La robotica è l’argomento che mi affascina da sempre, forse più di ogni altro. Perché appartiene (e suscita) il Perturbante, quella Uncanny Valley che ci fa sentire umani, proprio dalla consapevolezza di trovarci di fronte a qualcosa che imita la natura umana, ma che non è umana.
In questo periodo sto documentandomi, e scoprendo cose interessantissime che forniranno il background al mio romanzo. Ma nel frattempo, credo possa essere interessante anche parlarne qui sul blog, per conoscere i progressi compiuti dalla ricerca, per discuterne i principi, se volete.
Questo è il primo di tre, forse quattro articoli dedicati alla Robotica Umanoide, quella che di fatto vuole imitare la vita umana, l’intelligenza, gli atteggiamenti, persino le manie.

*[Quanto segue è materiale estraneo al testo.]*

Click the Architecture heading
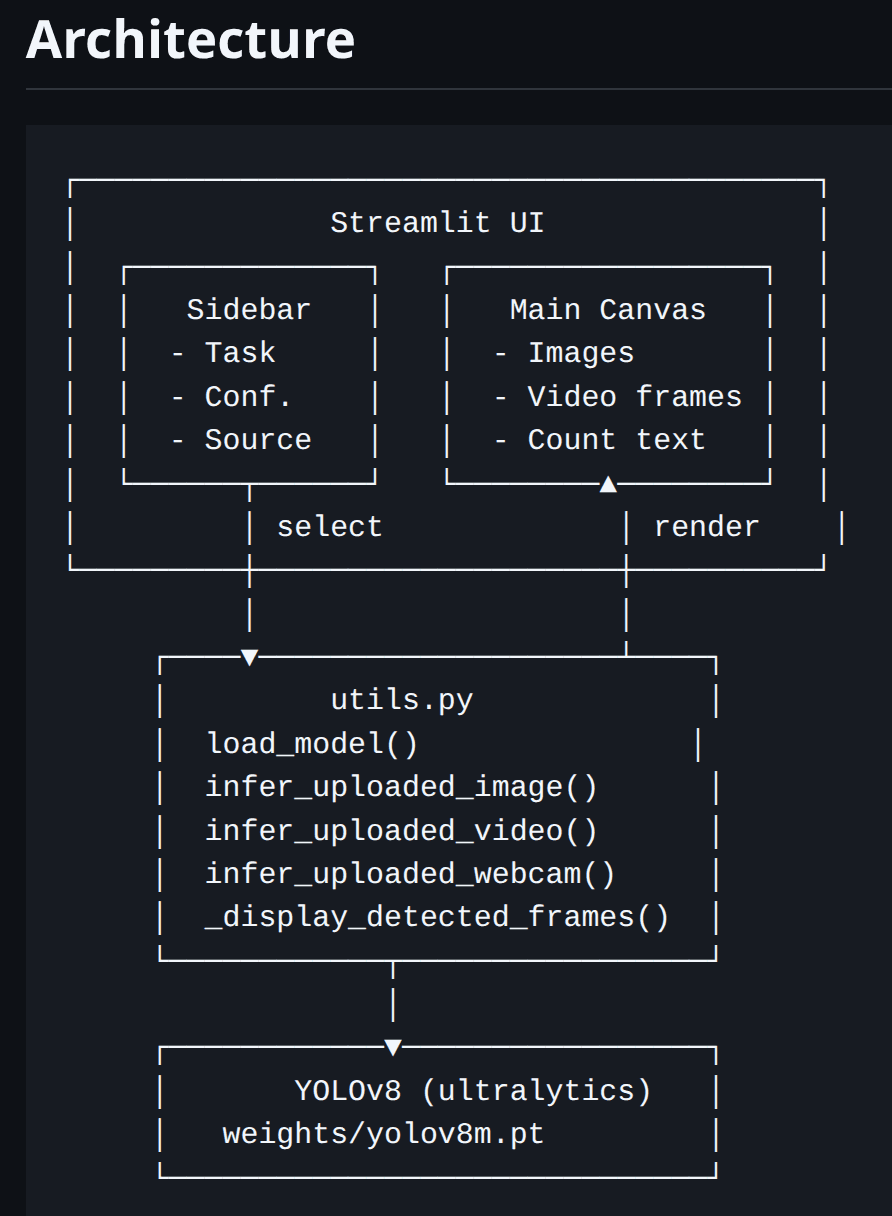892x1216 pixels. (190, 40)
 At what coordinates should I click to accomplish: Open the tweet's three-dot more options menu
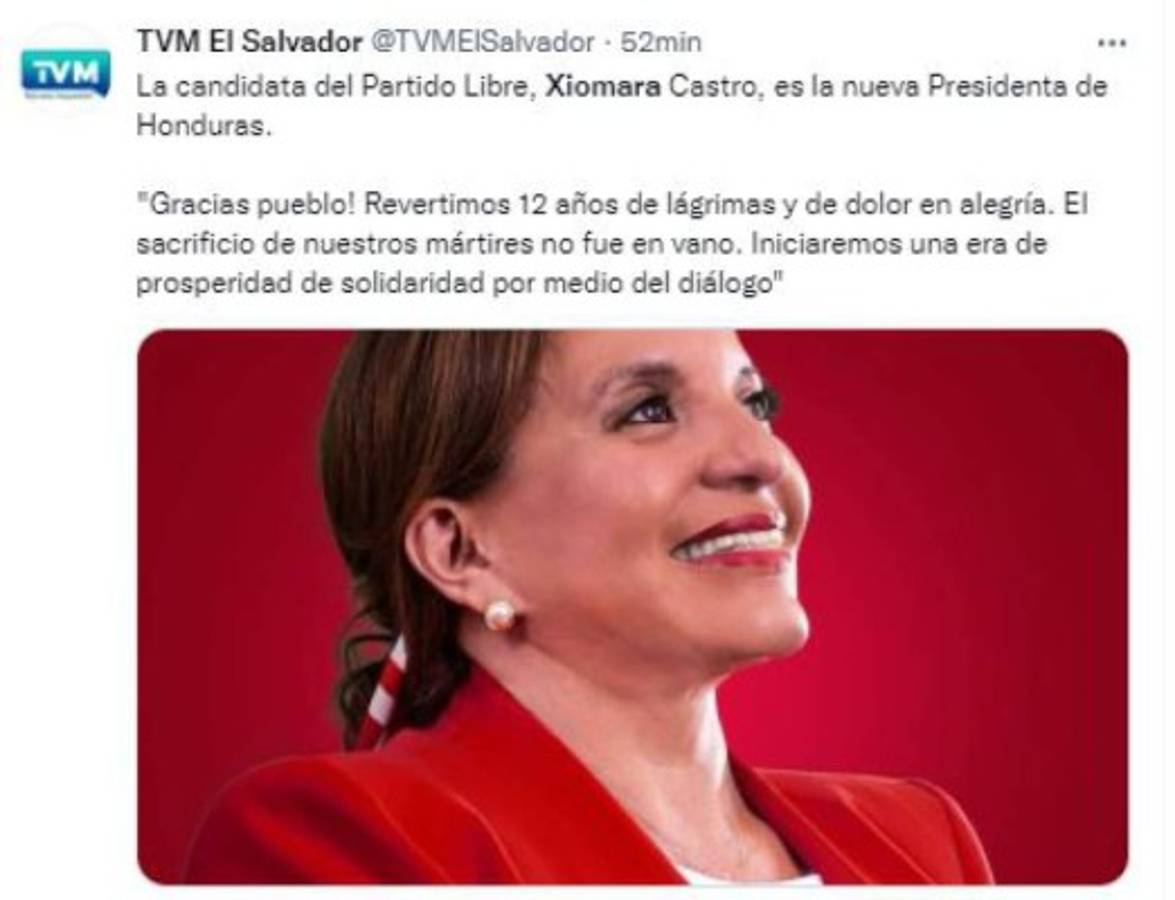pyautogui.click(x=1111, y=43)
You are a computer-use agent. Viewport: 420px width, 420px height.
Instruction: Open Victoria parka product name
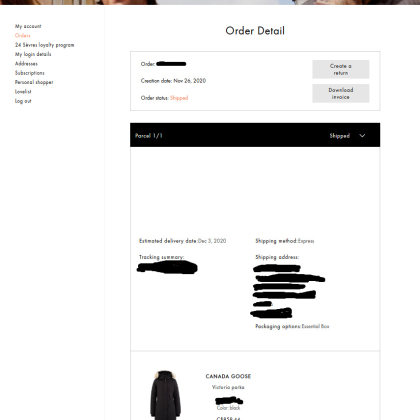pos(228,387)

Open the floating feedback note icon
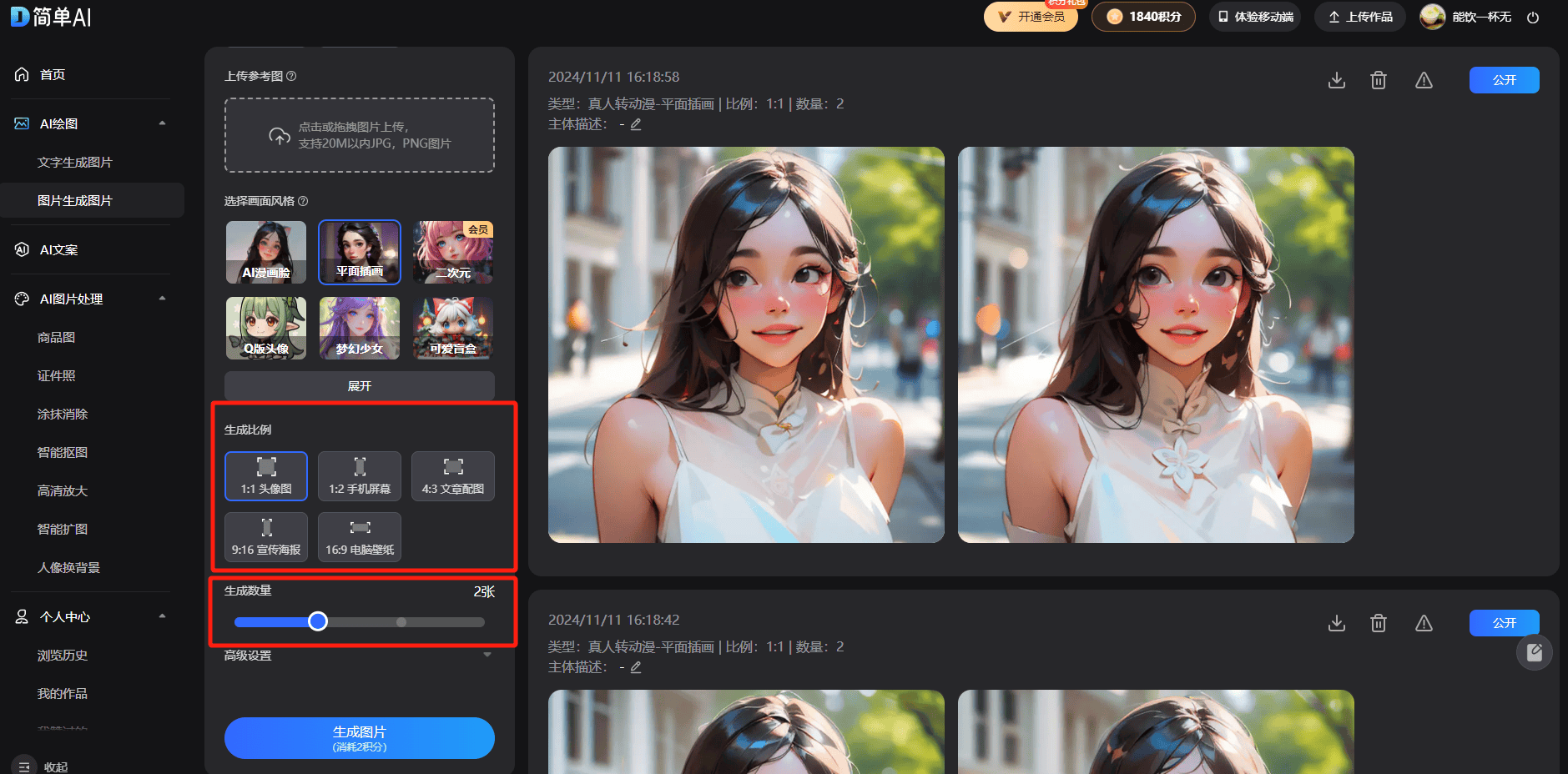coord(1534,652)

Guardavo un filmato, ieri pomeriggio (sorry, non ho trovato il link al tubo), che presentava ASIMO, uno dei modelli di robot che esamineremo tra poco, ebbene, sono rimasto sorpreso ad ascoltare certe considerazioni sulla differenza fondamentale tra uomo e macchina.
Gli umani sono già riusciti a creare l’intelligenza artificiale, ma essa non è dotata di autocoscienza, ed è molto limitata.
I computer sono intelligenze artificiali, in grado di svolgere in tempi infinitesimali operazioni di calcolo che noi non potremmo fare se non dopo faticosa concentrazione e tempi titanici (almeno nella media, poi sappiamo che esistono individui dotati di capacità di calcolo numerico fuori della norma). Di contro, i computer non riescono a riprodurre fenomeni per noi umani automatici: vedere, ascoltare, sentire sulla pelle, e tutte quelle operazioni che noi diamo per scontate, ma che dipendono dal nostro cervello e che sono frutto di complessa elaborazione.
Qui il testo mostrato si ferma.